International nutrition label news: US women are reading labels but UK ‘traffic light’ labelling’s off to shaky start
The new ‘traffic light’ food labelling system has been launched in the UK, but some experts have suggested cereal manufacturers are unlikely to implement the voluntary system. Meanwhile, in the US, researchers have found that food labels may need to be gender specific, as women in the US read nutrition labels more often and more thoroughly than men.
UK ‘traffic light’ food labelling
The UK Department of Health (DoH) has launched its new voluntary ‘traffic light’ front of pack food labelling (FoPL) system. Major cereal manufacturers such as Kellogg’s, Nestle and General Mills have said they are reviewing the system in order to decide whether they will use it on their products, but experts have expressed doubt the companies will sign up.
The new labelling system is colour-coded red, amber and green, and the UK DoH said it is designed to help consumers see ‘at a glance’ what is in their food. The label also highlights ‘percentage reference intakes’ (formerly known as guideline daily amounts) to show how much fat, saturated fat, salt and sugars, and energy is in a food product.
The voluntary FoPL cannot be given in isolation. It must be provided in addition to the full mandatory ‘back of pack’ nutrition declaration.
Red is used to show the food or drink is high in a particular nutrient that should be eaten less often or in small amounts; amber to show it contains a medium amount (the UK DoH said a food containing mostly amber can be eaten “most of the time”); and green to show the food is low in ‘unhealthy’ nutrients.
Australian Food News reported in October 2012 that the UK’s ‘traffic light’ food labelling system had proved contentious both in the UK and elsewhere.
Food label use study in US
Meanwhile, the US food label use study from the University of Alabama has found that food labels that target consumers by gender might be beneficial.
The study, which was published in the Journal of the Academy of Nutrition and Dietetics and featured in the May issue of Food Nutrition and Science, looked at a sample of 573 men and 809 women between the ages of 19 and 70 and found that women are more likely to use the Nutrition Facts label, health claims, ingredient lists and serving sizes than men when making decisions about food products.

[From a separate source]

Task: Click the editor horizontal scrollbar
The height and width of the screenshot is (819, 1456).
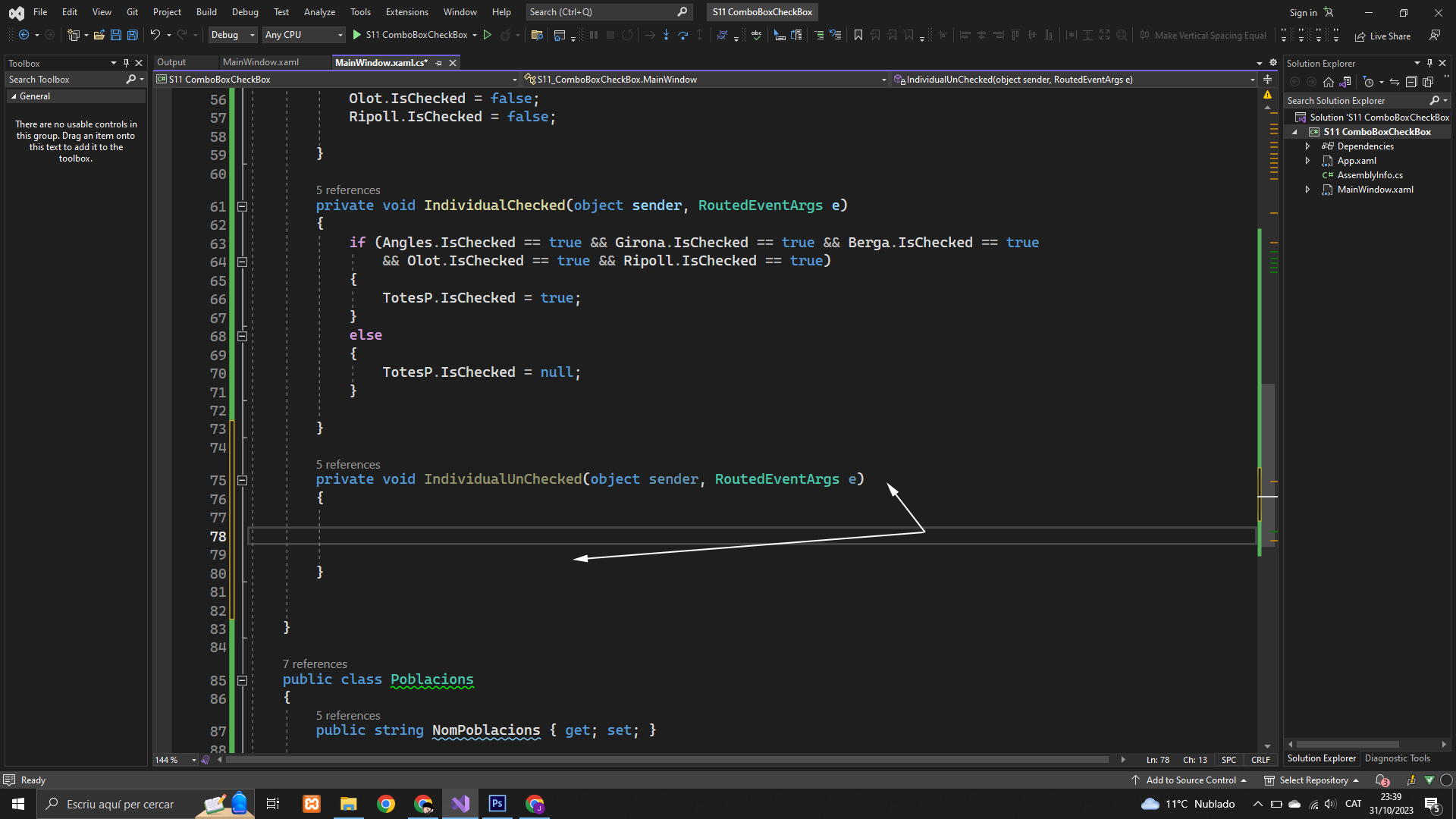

Older adults and adults with “good diet-quality perception” were also more likely to make use of food labels when choosing food products.
Race was also a significant predictor of food label use – but only for men. Mexican-American and other Hispanic groups check and use food labels more frequently than non-Hispanic white men.
“The findings of this study could be used to improve nutrition education efforts. It may be beneficial to target men and women separately, as food label use determinants are different,” said the study’s authors said.